Chemiosmosis in Chloroplasts
- ATP generation when energy is stored in the form of a proton gradient across a membrane.
- analogous to ATP generation in mitochondria
- H+ (proton) released into the lumen of thylakoid when water is split. Also, H+ are carried from stroma into lumen by a cytochrome in the electron transport chain.
- A pH and electrical gradient across the thylakoid membrane is created. As H+ accumulate inside the thylakoid, the pH decreases. Since some H+ is coming from stroma, the pH there increases. Since H+ is positively charged, an electrical (or voltage) gradient is created.
- ATP synthase generates ATP. Channel proteins, called ATP synthase, allow H+ to flow through thylakoid membrane and out to the stroma. The energy generate by passage of H+ provides the energy for ATP synthase to phosphorylate ADP to ATP.
- At the end of the e- transport chain following PSI, electrons combine w/ NADP+ and H+ to produce NADPH. With NADPH, ATP, and CO2, two G3P are generated and subsequently use to make glucose or other carbohydrates.
Photorespiration
- because of its critical function in catalyzing the fixation of of CO2 in all photosynthesizing plants, rubisco is the most common protein on earth. In addition of fixing CO2, it is also able to fix oxygen…this is called photorespiration, which leads to problems. fixing O2 is a waste and diverts from fixing CO2.
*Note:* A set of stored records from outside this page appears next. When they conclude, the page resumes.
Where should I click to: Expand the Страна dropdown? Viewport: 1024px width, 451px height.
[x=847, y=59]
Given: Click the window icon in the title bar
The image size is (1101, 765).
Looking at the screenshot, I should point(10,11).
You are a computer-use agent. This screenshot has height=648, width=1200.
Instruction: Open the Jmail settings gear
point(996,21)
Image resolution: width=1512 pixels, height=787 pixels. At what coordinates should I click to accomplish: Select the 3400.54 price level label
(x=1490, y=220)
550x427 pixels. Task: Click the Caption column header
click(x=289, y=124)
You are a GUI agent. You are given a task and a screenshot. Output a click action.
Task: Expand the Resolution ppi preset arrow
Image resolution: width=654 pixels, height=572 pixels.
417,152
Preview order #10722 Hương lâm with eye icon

- specialized organelles, the peroxisomes are found near chloroplasts and function to break down photorespiration products
C4 Photosynthesis Advantages
- minimizes photorespiration
- reduces water loss
- C4 plants common in hot, dry climates, where they possess an adaptive advantage over C3 plants.
- “add on” to C3 photosynthesis
Photosynthesizing Cells
Mesophyll cells
C4 Photosynthesis Steps
- instead of being fixed by rubisco into PGA, CO2 combines w/ PEP (phosphoenolpyruvate) to form OAA (oxaloacetate or acetic acid). the enzyme here is PEP carboxylase
- OAA, the first product of this pathway has 4 carbons, thus the name C4 photosynthesis
- OAA is then converted to malate
- malate shuttled through plasmodesmata to specialised cells w/in the leaf, the bundle sheath cells. here, malate is converted to pyruvate and CO2. rubisco can now begin the calvin cycle (C3 photosynthesis) more efficiently because there is less competition from O2.
- pyruvate is then shuttled back to mesophyll cells where one ATP is required to convert pyruvate -> PEP. then the process repeats
- overall effect: move CO2 from mesophyll cells to bundle sheath cells. Very little oxygen reaches the bundle sheath cells making photosynthesis more efficient.
- in order for photosynthesis to occur, leaf pores, called stomata must open to allow CO2 to enter. H2O can escape however. The higher rate of photosynthesis in C4 plants allow them to reduce time stomata are open and reduce H2O loss. –> C4 plants found in hot dry climates.
CAM Photosynthesis
- CAM = crassulacean acid metabolism
- “add on” to C3 photosynthesis
- almost identical to C4 photosynthesis, w/ some changes:
- PEP carboxylase still fixes CO2 to OAA, as in C4. instead of malate however, OAA is converted to malic acid. minor difference (malate is ionized form of malic acid)
- malic acid is shuttled to vacuole of cell (not moved to bundle sheath cells as in regular C4)
- at night, stomata are open, PEP carboxylase is active and malic acid accumulates in the cells’ vacuole.
- during the day, stomata are closed (reverse of other plants). at this time, malic acid is shuttled out of the vacuole and converted back to OAA (requiring 1 ATP), releasing CO2. CO2 can now be fixed by rubisco, and the calvin cycle proceeds.
Advantage of CAM
- photosynthesis occurs during the day while stomata are closed, greatly reducing H2O loss.
- as a result, CAM provides an adaptation for plants that grow in hot, dry environments w/ cool nights (such as deserts).
- the name crassulacean acid metabolism comes from the discovery of CAM in the succulent plants of the family Crassulaceae and the discovery of the accumulation of malic acid in vacuols during the night.
- CAM is also found in other plant families, including cacti.